[Dataset entries]
◆ ◆ ◆ ◆

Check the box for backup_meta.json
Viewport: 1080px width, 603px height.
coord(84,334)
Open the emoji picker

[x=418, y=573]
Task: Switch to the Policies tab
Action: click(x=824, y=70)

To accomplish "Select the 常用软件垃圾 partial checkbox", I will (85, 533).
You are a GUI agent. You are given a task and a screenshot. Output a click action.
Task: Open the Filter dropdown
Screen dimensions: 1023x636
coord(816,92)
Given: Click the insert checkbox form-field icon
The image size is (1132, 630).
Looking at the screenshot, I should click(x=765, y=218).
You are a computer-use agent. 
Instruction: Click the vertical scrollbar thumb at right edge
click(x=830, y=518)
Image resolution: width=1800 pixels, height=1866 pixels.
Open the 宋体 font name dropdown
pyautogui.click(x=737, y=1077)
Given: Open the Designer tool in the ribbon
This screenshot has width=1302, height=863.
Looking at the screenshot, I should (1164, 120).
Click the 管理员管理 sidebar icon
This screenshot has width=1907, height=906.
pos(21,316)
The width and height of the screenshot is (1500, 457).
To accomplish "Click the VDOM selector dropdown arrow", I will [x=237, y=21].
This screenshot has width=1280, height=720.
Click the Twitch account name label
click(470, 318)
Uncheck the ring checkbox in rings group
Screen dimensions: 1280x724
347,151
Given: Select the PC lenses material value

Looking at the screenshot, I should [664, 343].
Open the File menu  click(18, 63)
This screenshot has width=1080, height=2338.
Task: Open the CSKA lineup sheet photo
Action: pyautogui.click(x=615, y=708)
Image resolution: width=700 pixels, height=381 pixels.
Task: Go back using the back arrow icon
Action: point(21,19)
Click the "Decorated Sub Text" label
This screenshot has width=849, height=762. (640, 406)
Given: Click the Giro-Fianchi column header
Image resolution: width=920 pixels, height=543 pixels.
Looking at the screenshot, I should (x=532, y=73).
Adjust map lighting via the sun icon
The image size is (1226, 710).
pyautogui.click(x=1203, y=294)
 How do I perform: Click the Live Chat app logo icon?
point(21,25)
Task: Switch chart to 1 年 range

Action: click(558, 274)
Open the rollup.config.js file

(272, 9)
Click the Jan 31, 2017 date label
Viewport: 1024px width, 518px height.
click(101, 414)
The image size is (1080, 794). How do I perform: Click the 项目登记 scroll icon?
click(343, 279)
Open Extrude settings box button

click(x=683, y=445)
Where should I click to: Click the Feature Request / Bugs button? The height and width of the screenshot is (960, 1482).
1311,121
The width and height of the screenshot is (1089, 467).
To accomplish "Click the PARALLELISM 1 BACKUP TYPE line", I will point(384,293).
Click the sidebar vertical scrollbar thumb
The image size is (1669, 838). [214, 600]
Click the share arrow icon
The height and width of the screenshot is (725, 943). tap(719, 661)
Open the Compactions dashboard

◆ ◆ ◆ ◆

__WHAT YOU ARE ASKED TO DO__
Line by line, write out the records above exactly.

__OUTPUT__
Check the box for backup_meta.json
Viewport: 1080px width, 603px height.
coord(84,334)
Open the emoji picker

[x=418, y=573]
Task: Switch to the Policies tab
Action: click(x=824, y=70)

To accomplish "Select the 常用软件垃圾 partial checkbox", I will (85, 533).
You are a GUI agent. You are given a task and a screenshot. Output a click action.
Task: Open the Filter dropdown
Screen dimensions: 1023x636
coord(816,92)
Given: Click the insert checkbox form-field icon
The image size is (1132, 630).
Looking at the screenshot, I should click(x=765, y=218).
You are a computer-use agent. 
Instruction: Click the vertical scrollbar thumb at right edge
click(x=830, y=518)
Image resolution: width=1800 pixels, height=1866 pixels.
Open the 宋体 font name dropdown
pyautogui.click(x=737, y=1077)
Given: Open the Designer tool in the ribbon
This screenshot has width=1302, height=863.
Looking at the screenshot, I should (1164, 120).
Click the 管理员管理 sidebar icon
This screenshot has width=1907, height=906.
pos(21,316)
The width and height of the screenshot is (1500, 457).
To accomplish "Click the VDOM selector dropdown arrow", I will [x=237, y=21].
This screenshot has width=1280, height=720.
Click the Twitch account name label
click(470, 318)
Uncheck the ring checkbox in rings group
Screen dimensions: 1280x724
347,151
Given: Select the PC lenses material value

Looking at the screenshot, I should [664, 343].
Open the File menu  click(18, 63)
This screenshot has width=1080, height=2338.
Task: Open the CSKA lineup sheet photo
Action: pyautogui.click(x=615, y=708)
Image resolution: width=700 pixels, height=381 pixels.
Task: Go back using the back arrow icon
Action: point(21,19)
Click the "Decorated Sub Text" label
This screenshot has width=849, height=762. (640, 406)
Given: Click the Giro-Fianchi column header
Image resolution: width=920 pixels, height=543 pixels.
Looking at the screenshot, I should (x=532, y=73).
Adjust map lighting via the sun icon
The image size is (1226, 710).
pyautogui.click(x=1203, y=294)
 How do I perform: Click the Live Chat app logo icon?
point(21,25)
Task: Switch chart to 1 年 range

Action: click(558, 274)
Open the rollup.config.js file

(272, 9)
Click the Jan 31, 2017 date label
Viewport: 1024px width, 518px height.
click(101, 414)
The image size is (1080, 794). How do I perform: Click the 项目登记 scroll icon?
click(343, 279)
Open Extrude settings box button

click(x=683, y=445)
Where should I click to: Click the Feature Request / Bugs button? The height and width of the screenshot is (960, 1482).
1311,121
The width and height of the screenshot is (1089, 467).
To accomplish "Click the PARALLELISM 1 BACKUP TYPE line", I will point(384,293).
Click the sidebar vertical scrollbar thumb
The image size is (1669, 838). [214, 600]
Click the share arrow icon
The height and width of the screenshot is (725, 943). tap(719, 661)
Open the Compactions dashboard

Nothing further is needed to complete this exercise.